§ **Directions**
Please report how many lines in the records below contain "screenshot". Reply with the number alone.

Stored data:
'''

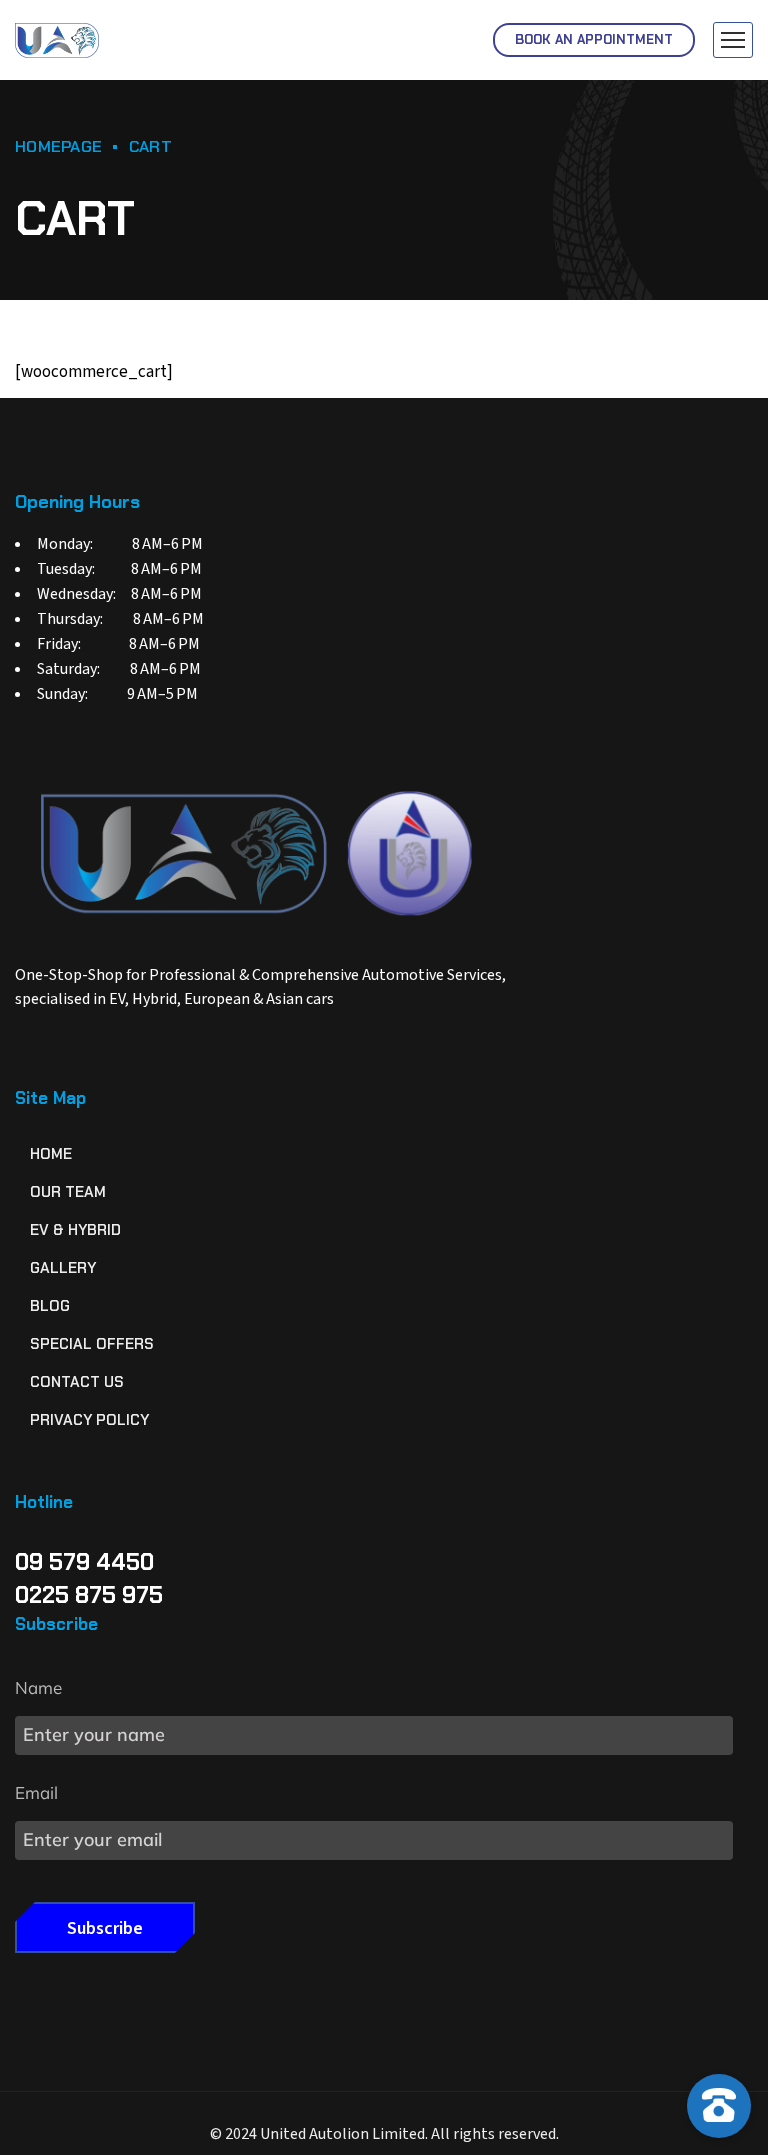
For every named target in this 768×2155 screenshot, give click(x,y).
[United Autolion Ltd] (57, 40)
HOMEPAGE (58, 146)
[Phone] (719, 2042)
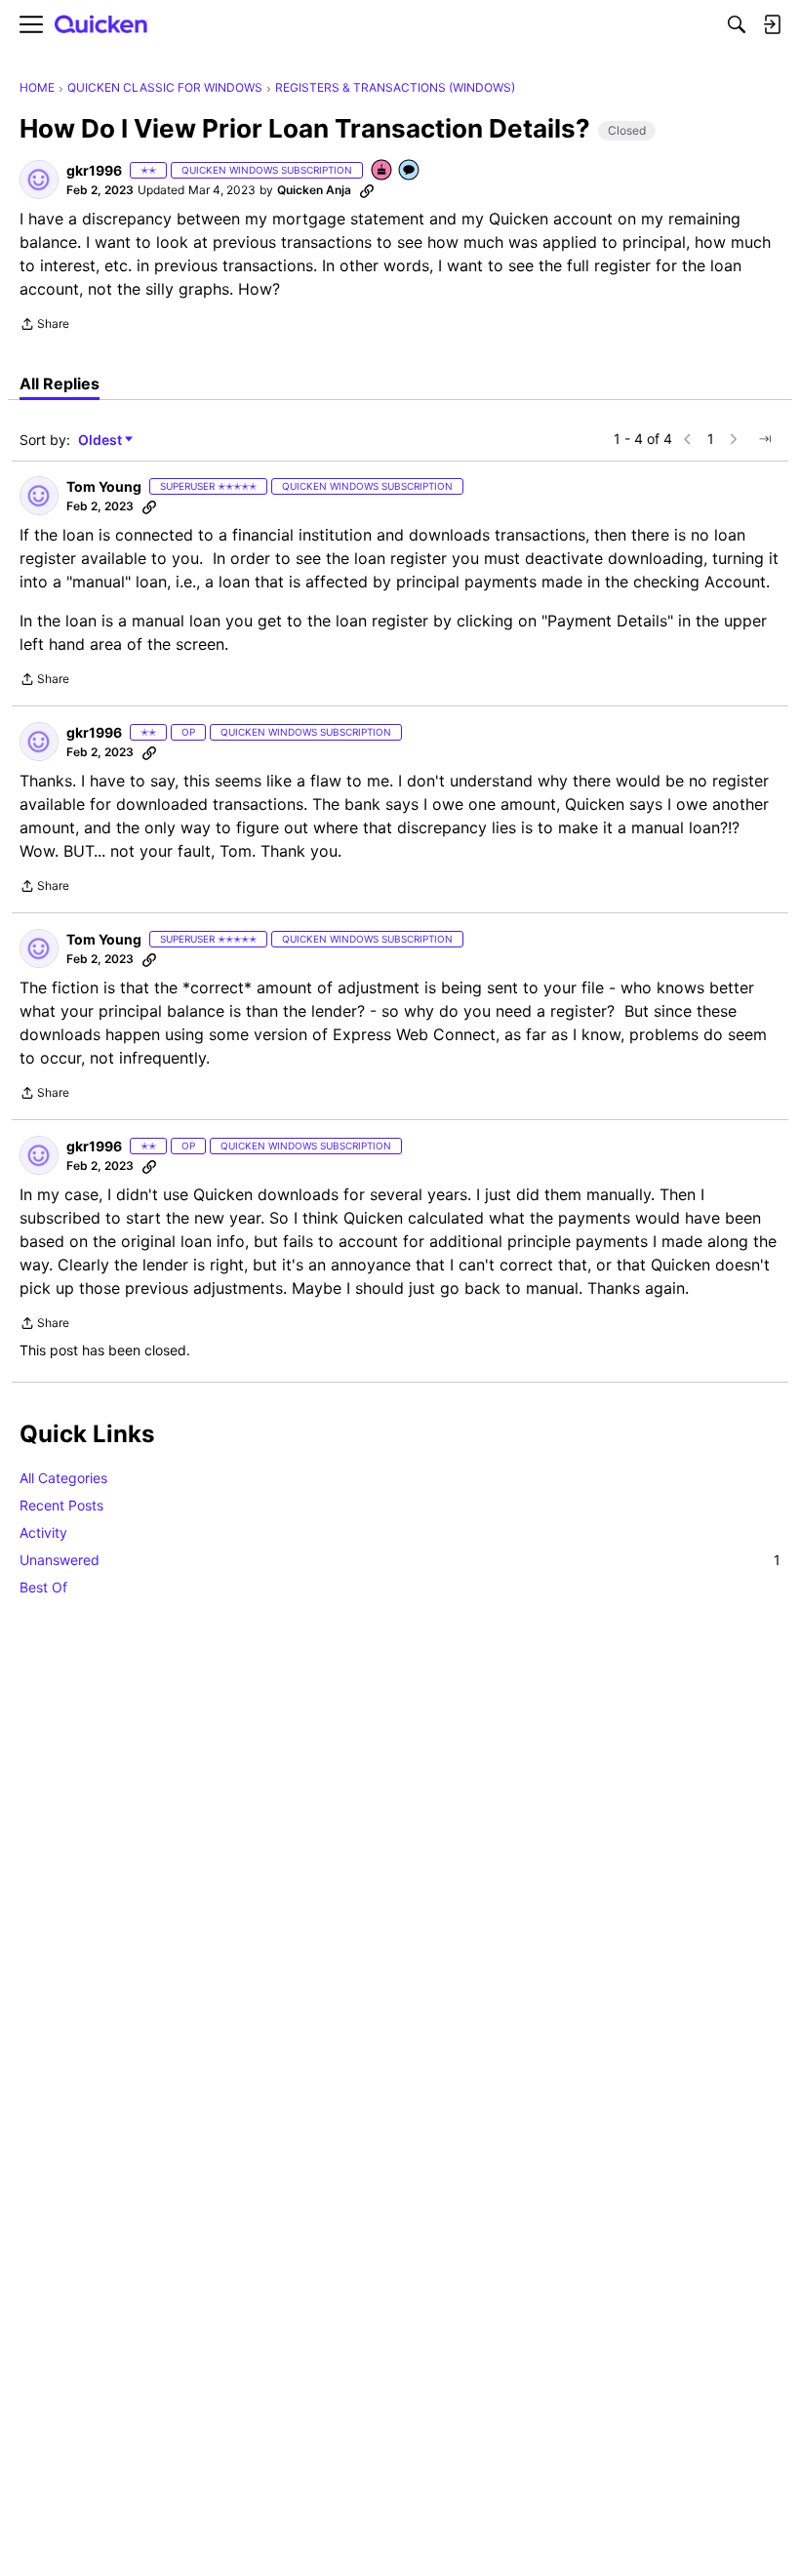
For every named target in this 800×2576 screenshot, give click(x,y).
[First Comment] (409, 171)
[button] (39, 179)
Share (44, 326)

'''

§ **Exercise answer**
2